I feel your pain, especially since I just got the notification that I'll be getting my 20 year service award at my "day job." I thought I'd be a full time writer by now, or at least cutting back to working outside of the home part time!
The truth is that ALL of us go into writing with unrealistic expectations. We know that making a full-time living out of it is a long shot, but we're convinced that we'll be "the one." The truth is that it's a brutal industry. Ebooks have made it easier to at least get published, but that doesn't guarantee readers. Many here have mentioned that there's too much competition with visual forms of media (TV, movies, YouTube, etc). That's true. The market is saturated and standing out amongst all of that (because it's also our competition, along with other books) is difficult.
The truth is that a "true" writer keeps writing because they have stories to tell, and they love telling them. It has frustrations, like everything else in life, but we keep at it because it's in our soul. We HAVE to be writers. Hopefully, readers will follow. Maybe so, maybe not – In the end, reaching readers is like that trick where you threw jello at the wall in college: sometimes it stuck, sometimes it didn't --
I say don't give up completely yet, but maybe take a break and consider whether this is something you really want to see bear fruit in your life. If it's too frustrating, let it go. If the passion to write is still there, dust yourself off and keep at it.
I share this because in reflection, I believe that unrealistic expectations are at the core of a lot of our disappointments in life. Heck, I believe it’s the entire reason for the “mid-life crisis,” and other issues we face with identity and authenticity. Of course, we never know what we’re getting into when we start something new. We’re excited, and motivated by the success we’ve seen others achieve ahead of us. What we don’t see is what it took to get them there, or what happened to others who didn’t achieve those high goals – or worse yet, the problems lurking behind the scenes that nobody talks about (or might even see). Every journey is unique. There’s no way to know how reality will unfold for us. The only thing that’s certain is that no two journeys are alike, so ours will be uniquely ours alone.
We all have low points where we struggle with disappointment and frustration over the obstacles in our way, or lack of progress. It’s really tough when you look around and see everybody succeeding, and it seems like all you do is struggle and work. If you find yourself in that place, I offer you two tidbits of reality to help bring you back into balance:
- No life is perfect. What you see in others is only the outer shell of the whole story. I’ve had many people tell me “gosh, you’re an accomplished writer.” Define “accomplished.” Yes, I’ve published a lot of novels. What they don’t see is 19 years of changing genres twice, working to break into the ebook market, dodging scams, and too many attempts at promotional opportunities that fell flat. I am seeing progress since I switched to writing sci-fi, but it’s still incremental. And I’m still at that day job, going on 20+ years now. Then again, that day job feeds the writing as well, through resources and inspiration. Perhaps it is a symbiotic circle that has just the right balance in all the right ways.
Real life has struggles and failures. It happens to us all. Life is no respecters of persons, and the truth is that we all have things in life that could be better whether we’re up or down. That thorn in the flesh is universal and permanent in this world. If somebody insists that their life is perfect, they’re either lying, or they made a deal with the devil to get it. Wow, that’s nothing to envy! I think I’d rather have a real life with other real people, thank you very much.

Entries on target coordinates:
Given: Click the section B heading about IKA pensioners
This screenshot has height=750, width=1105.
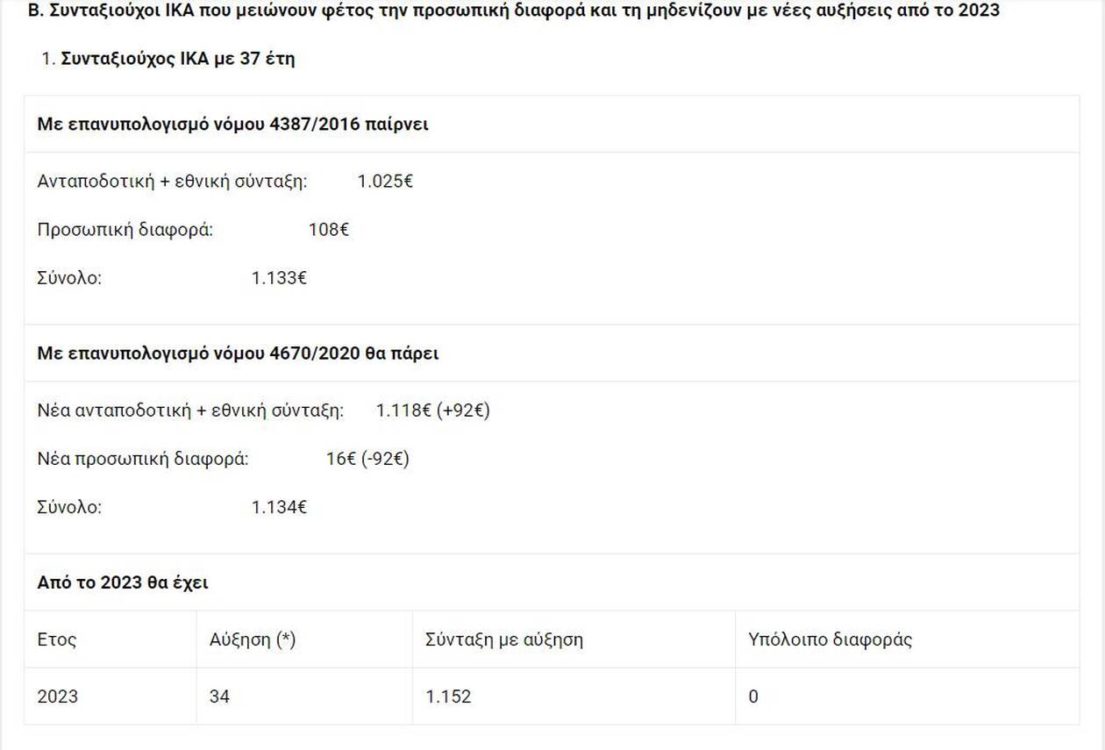Looking at the screenshot, I should (513, 13).
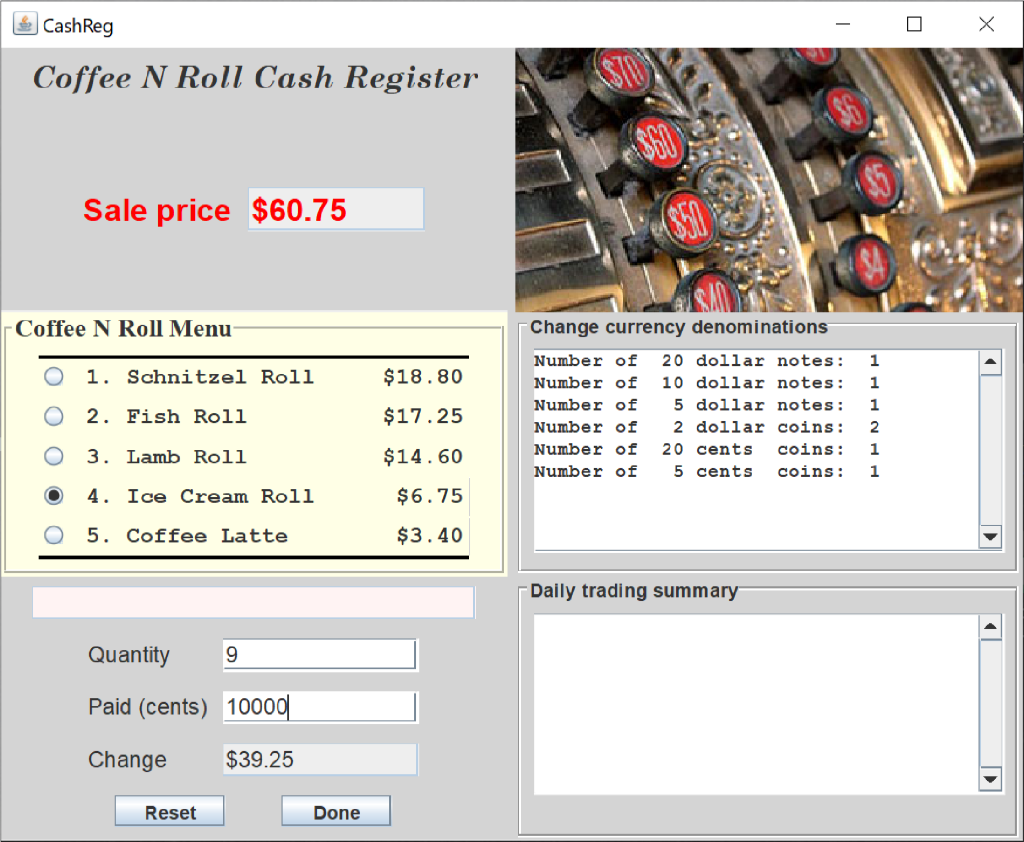Click the Change currency denominations scrollbar

pos(990,450)
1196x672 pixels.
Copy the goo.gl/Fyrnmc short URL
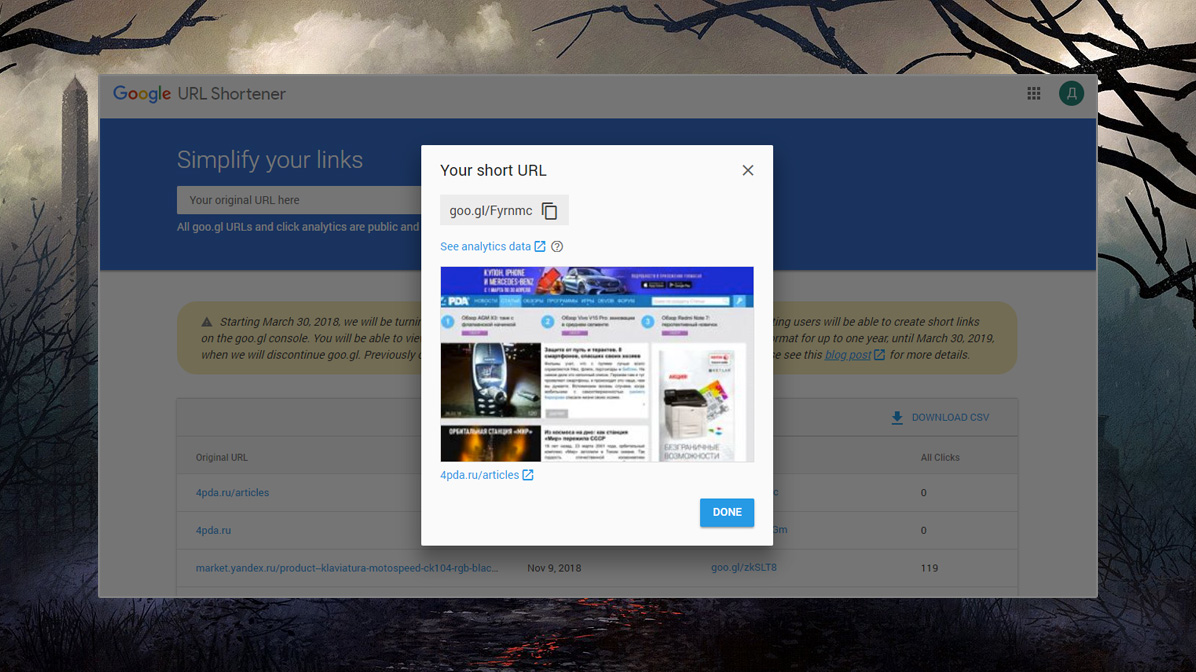tap(549, 211)
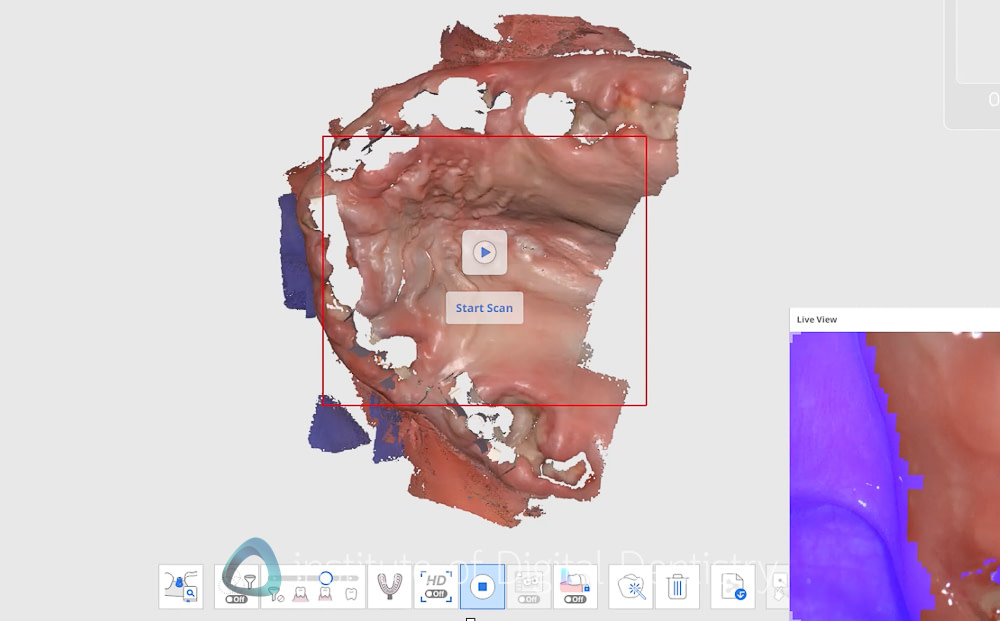Select the teeth-only filtering tooth icon
Screen dimensions: 1000x621
click(x=349, y=592)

- _Task list_
- a) Please repeat word for word the stretch of the post about writing from "I feel your" through "home part time!".
- b) Decide whether each statement agrees with the post about writing, answering yes or no and quoting the words that settle it: (i) The author has published a lot of novels. (ii) The author now writes romance. (iii) The author has left the day job.
These records were drawn from a different source than the post about writing.

- _Responses_
- a)
I feel your pain, especially since I just got the notification that I'll be getting my 20 year service award at my "day job." I thought I'd be a full time writer by now, or at least cutting back to working outside of the home part time!

- b)
(i) Yes: "Yes, I’ve published a lot of novels."
(ii) No: "I am seeing progress since I switched to writing sci-fi"
(iii) No: "And I’m still at that day job, going on 20+ years now."